Our History
The Cleveland Psychoanalytic Center had its beginning in 1945 with several notable members of the psychoanalysis field:
1945
After the Second World War, Dr. Douglas Bond (1911-1976) Chair of the Department of Psychiatry of Western Reserve University School of Medicine contacted Anna Freud (1895-1982) to help him start a psychoanalytic training program in Cleveland. She responded by calling upon her childhood friend, Dr.
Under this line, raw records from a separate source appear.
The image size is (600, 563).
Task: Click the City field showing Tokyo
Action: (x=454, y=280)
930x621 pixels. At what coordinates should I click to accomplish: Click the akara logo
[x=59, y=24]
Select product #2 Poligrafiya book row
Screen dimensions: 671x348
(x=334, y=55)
Anny Katan (1898-1992) and her husband, Dr. Maurits Katan (1897-1977), to help.
1946
The Katans moved to Cleveland, starting relationships with other American psychoanalytic organizations – first Detroit, and later, Philadelphia – to facilitate the training of Cleveland psychoanalysts. In that same year they established the Cleveland Psychoanalytic Society, a membership-based organization to promote psychoanalysis.
1960
The Cleveland Psychoanalytic Institute was established as part of the Department of Psychiatry at Western Reserve University.
1967
The Institute established itself as a free-standing training center.
2002
The Society and Center merged their missions to form the Cleveland Psychoanalytic Center.
Today
The Center sustains the mission of this distinguished history, to promote psychoanalysis and train clinicians from multiple and diverse professions and populations in the practice of Freud’s “talking cure.”